Stored dataset items:
^^^^

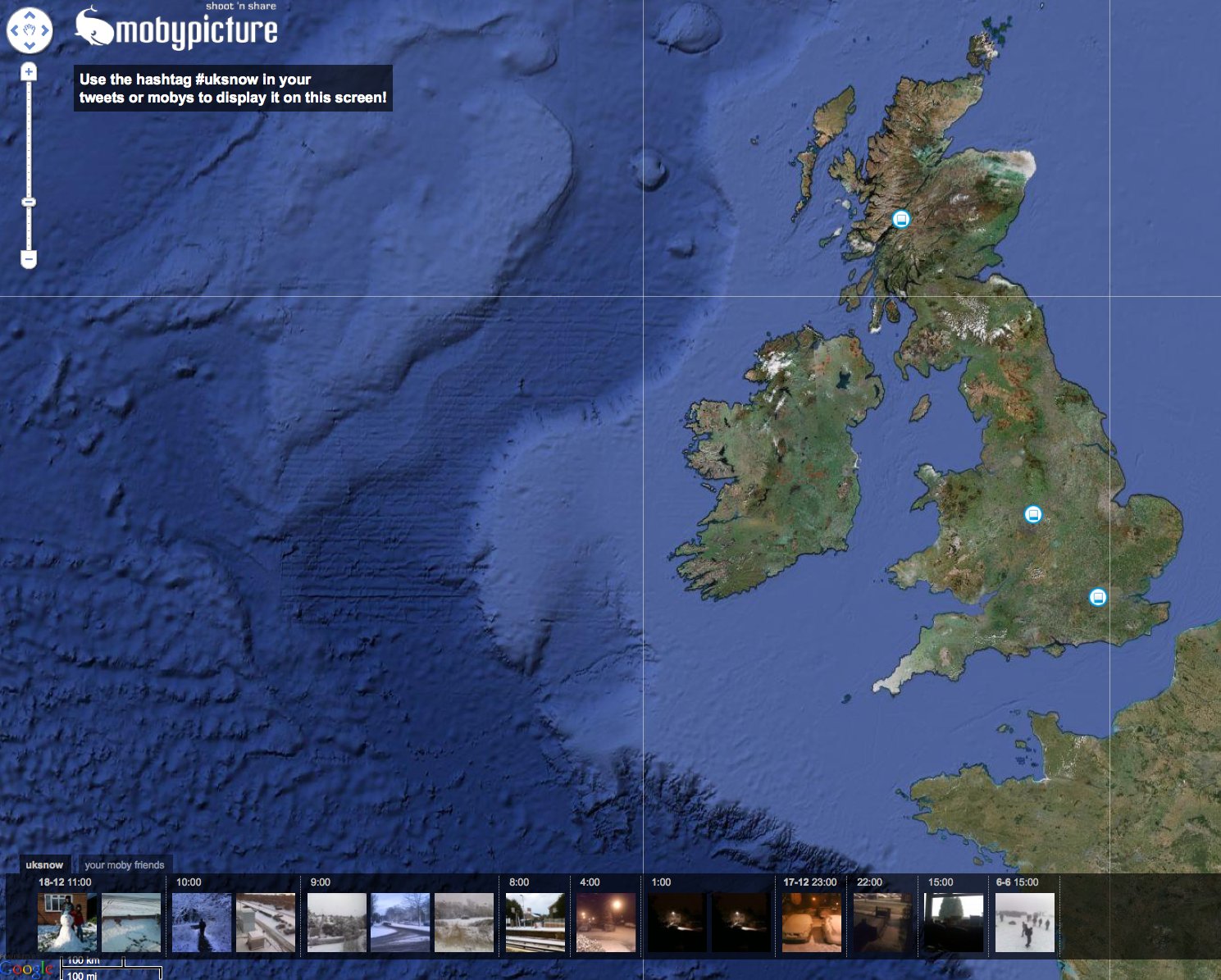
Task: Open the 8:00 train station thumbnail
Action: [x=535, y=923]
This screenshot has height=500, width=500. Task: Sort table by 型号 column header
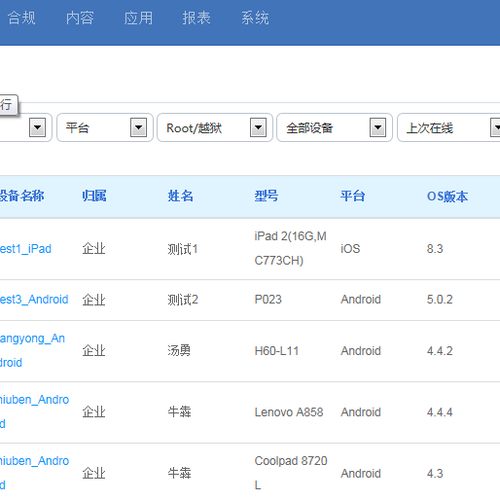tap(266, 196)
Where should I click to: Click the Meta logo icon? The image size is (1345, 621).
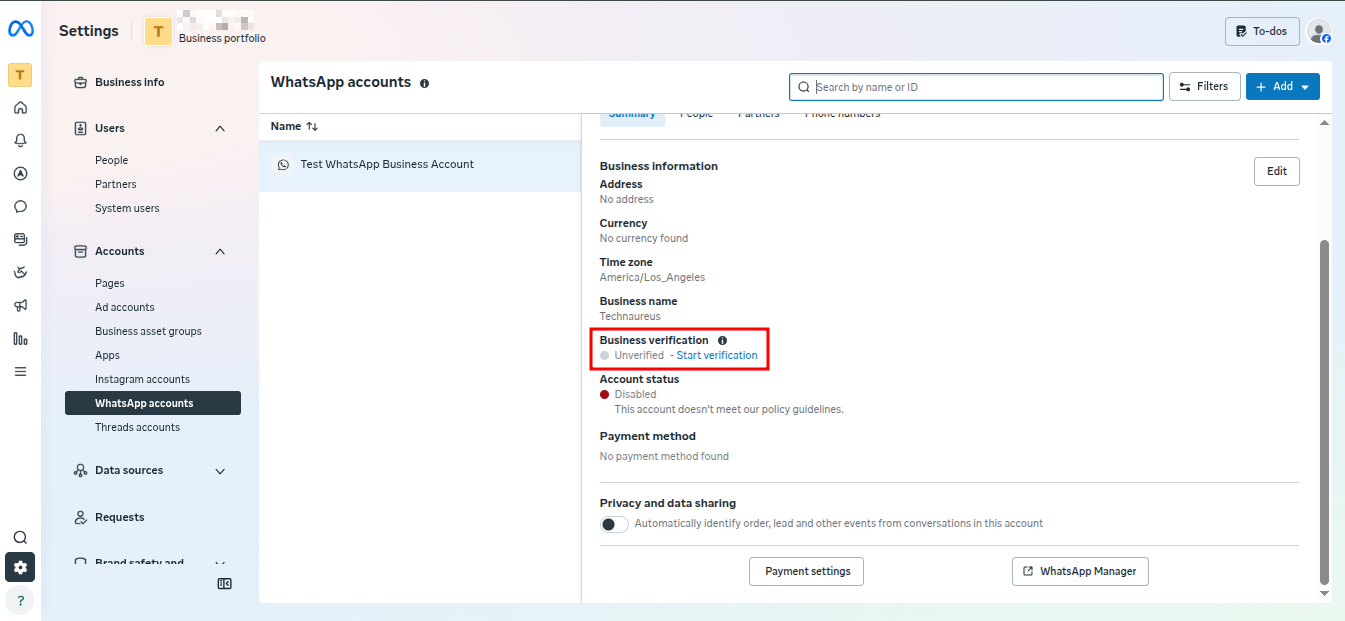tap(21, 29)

^^^^

Assignment: Set the pictures aside and restate word for word only the lines from the line containing "This screenshot has" through the end of the entries above, both included.

Exercise answer:
This screenshot has height=500, width=500. Task: Sort table by 型号 column header
tap(266, 196)
Where should I click to: Click the Meta logo icon? The image size is (1345, 621).
tap(21, 29)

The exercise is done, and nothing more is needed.